The Trump campaign released a 30-second TV ad simply titled “Deals” on Tuesday, one day before the final presidential debate.
“Our economy once dominated the world. And our middle class thrived. Today, jobs are gone. Factories closed,” the ad says, blaming bad trade deals on the Clintons.
Trump will renegotiate the North American Free Trade Agreement (NAFTA) and cut taxes to make it easier to re-open manufacturing centers on U.S. soil, the ad says. Senior Policy Advisor Peter Navarro in a statement:
The Clintons have influenced every bad trade deal over the past 20+ years. From NAFTA to TPP to shipping our jobs offshore to China, this is the economic disaster of our time. It’s a politician-made disaster with the names of Hillary Clinton, Bill Clinton and Barack Obama all over it. We can’t afford any more of Hillary Clinton’s ‘leadership’ on this issue. Donald Trump on the other hand has a plan to cut taxes, reduce regulations, crack down on the trade cheaters, and renegotiate every bad Clinton trade deal in order to put American workers first.
Republican president George H.W Bush first negotiated NAFTA and Democratic President Bill Clinton pushed for the passage of NATFA in 1993 with a Democrat-controlled Congress, signing it into law in December 1993. “NAFTA is still controversial but people will thank me for it in 20 years,” Bill Clinton said last November. Critics have pointed out NAFTA stripped manufacturing out of the U.S. interior and encourages illegal immigration, particularly from Mexico. Both ruling class families are, of course, vehemently anti-Trump.
Economic Policy Institute researcher Robert E. Scott wrote:
Between 1993 (before NAFTA took effect) and 2013, the U.S. trade deficit with Mexico and Canada increased from $17.0 billion to $177.2 billion, displacing more than 850,000 U.S. jobs. Growing trade deficits and job displacement, especially between the United States and Mexico, were the result of a surge in outsourcing of production by U.S. and other foreign investors. The rise in outsourcing was fueled, in turn, by a surge in foreign direct investment (FDI) into Mexico, which increased by more than 150 percent in the post-NAFTA period.

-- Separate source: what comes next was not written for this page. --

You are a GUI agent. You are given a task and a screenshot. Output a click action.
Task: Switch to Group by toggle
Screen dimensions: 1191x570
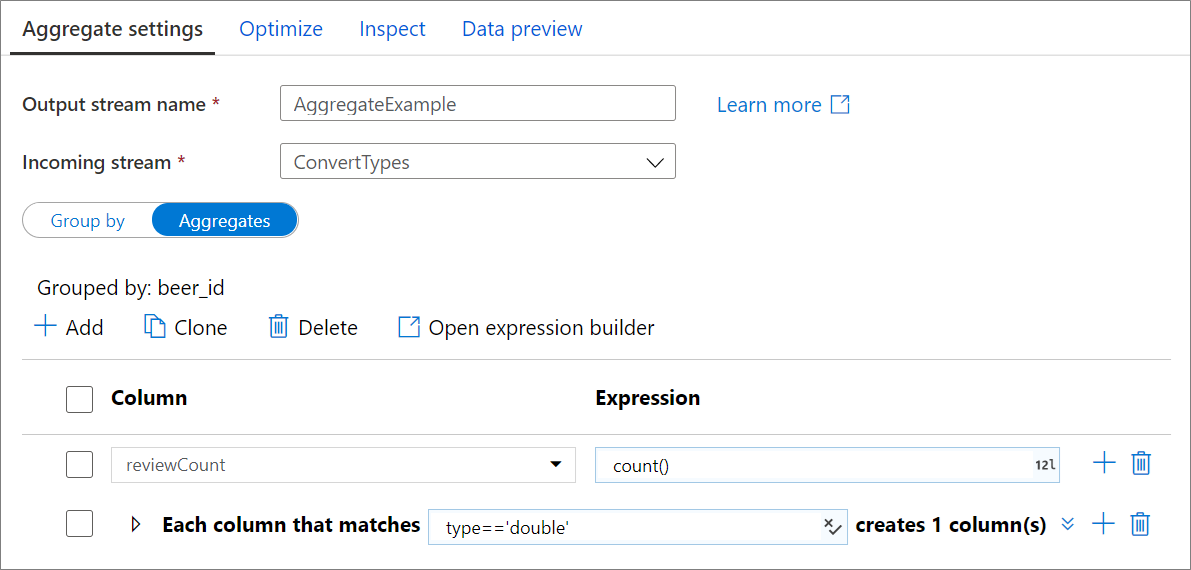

Clinton will talk in glowing terms about NAFTA when writing memoirs but criticize it when she runs for office in order to placate progressive labor allies. NPR put together a timeline of Clinton’s ever-shifting political position on NAFTA and trade, writing at the time the former first lady has “difficulty maintaining a consistent position on international trade.”